Eine Gefahr die massgeblich vom Flugverkehr ausgeht.

Die Ultrafeinstaub-Problematik wird unterschätzt. Je kleiner die Feinstaub-Partikel sind, desto tiefer dringen sie in die Lunge ein. Von dort gelangen sie auch zu anderen Organen. Gegen gröbere Partikel kann sich die Lunge wehren. Sie werden ausgehustet. Gegen Ultrafeinstaub ist die Lunge machtlos. Diese ultrafeinen Partikel stehen in Verdacht der Auslöser schlimmer Krankheiten zu sein. Ein mit Ultrafeinstaub besonders belasteter Ort ist das FRAPORT-Betriebsgelände und die überflogenen Gebiete unter den Flugschneisen. Bezogen auf die gleiche Menge verbranntem Kraftstoff, emittieren die modernen Düsentriebwerke tausendmal mehr Partikel als ein Dieselmotor. Der Flugbetrieb über dem Rhein-Main-Gebiet ist somit wohl der Verursacher von mehr als 50% des hiesigen Ultrafeinstaubs.
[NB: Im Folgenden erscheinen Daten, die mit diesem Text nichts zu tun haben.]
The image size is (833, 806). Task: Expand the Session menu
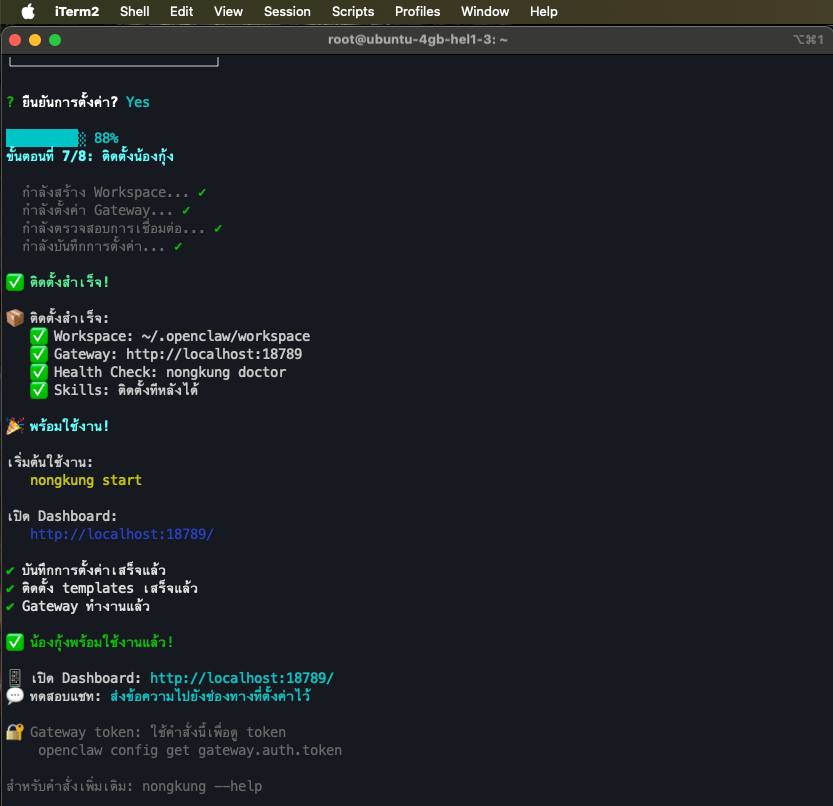tap(287, 12)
Beachtet wird diese Gefahr merkwürdigerweise wenig.

Hier der Vortrag von Herr Dipl. Ing. Wolfgang Schwämmlein:

Von Herrn Stegbauer stammen die Bilder unserer Veranstaltung.

Lesen Sie zum Thema auch die Medienberichte

3 Gedanken zu „Je kleiner der Partikel, desto schädlicher!
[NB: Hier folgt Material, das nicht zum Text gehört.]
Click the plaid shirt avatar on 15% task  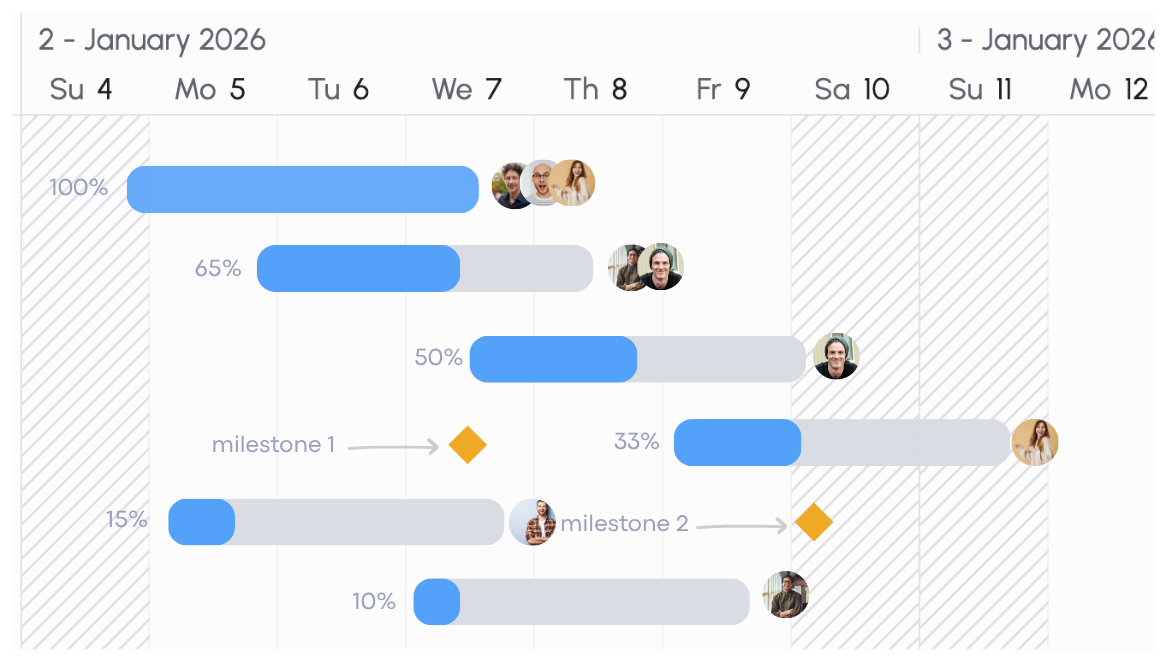pyautogui.click(x=533, y=522)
  1. Die Gefährdung der Gesundheit durch lungengängige Feinstäube ist lange bekannt. Insofern nichts Neues an der FRA-Front! Was kann getan werden, um diese Emissionen zu senken?
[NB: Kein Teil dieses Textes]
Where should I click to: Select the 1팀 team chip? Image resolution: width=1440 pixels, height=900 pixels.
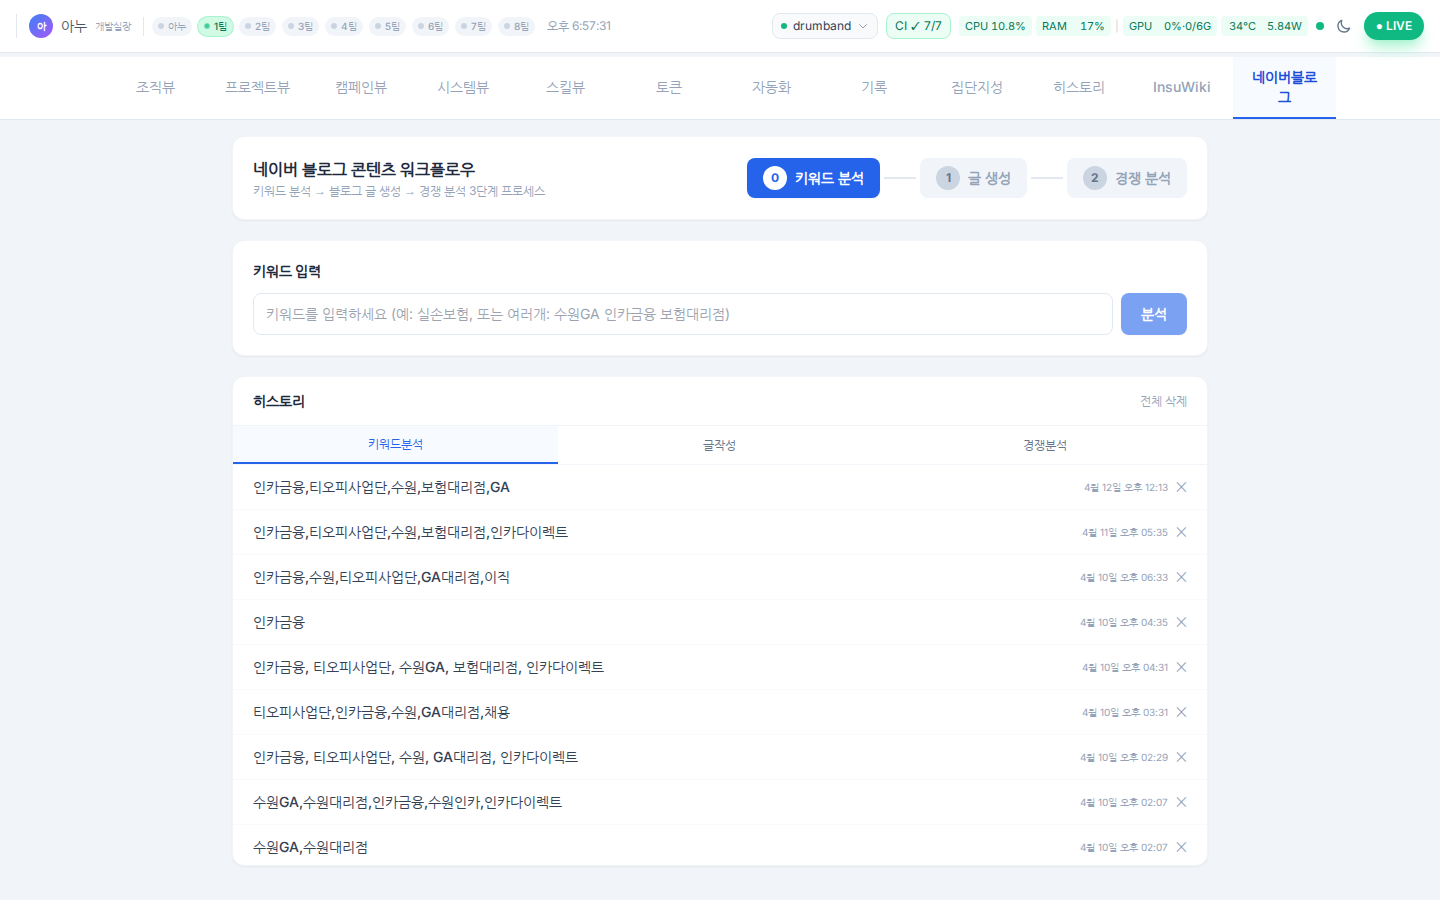click(x=215, y=26)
  2. Es ist doch klar, warum man nicht von Ultrafeinstaubemissionen durch Flugzeuge redet, das wäre doch eine wirtschaftliche Katastrophe. Flugzeuge dürften doch nicht mehr über Großstädte fliegen, es dürfte niemand mehr unter den Flugschneisen Wohnen. Der Flugverkehr müsste evtl. eingeschränkt werden. Da wäre doch ein wirtschaftliches Desaster, Menschen werden das sicherlich überleben, die werden sich anpassen und wenn sie im Alter früher wegsterben ist das für die Wirtschaft und Allgemeinheit kein Schaden.
    Ich habe schon immer gesagt aus den Turbinen kommen keine Vitamine.
    Es ist doch klar, das die Abgase der Turbinen nicht viel besser sein können wie die Abgase aus den Autos und Schornsteinen.
    Aber die Autos und Schornsteine sind einfacher per Dekret sauberer zu machen. Das Volk muss das machen lassen und bezahlen, die haben keine Lobbyisten die der Regierung den Hintern stramm ziehen. Man schafft einfach mal Umweltzonen für Autos und dann müssen die Autofahrer halt neue Autos kaufen, das fördert die Wirtschaft und wir haben was getan. Bis zur Wahl ist das vergessen, und überhaupt, wen soll man den Wählen der dagegen was tun würde und könnte.
    Die Umweltzonen müssten bis in 5 km Höhe auch noch gelten, dann hätten wir schon etwas gewonnen.
    Ich finde es toll, das die BIS solche Ergebnisse ermittelt und Verteilt. Danke.

  3. Man sollte bitte die Schrift hinter den beiden Kästchen unten schwarz einfärben. Die weiße Schrift ist gegen den hellgrauen Grund für ältere Semester nicht zu lesen.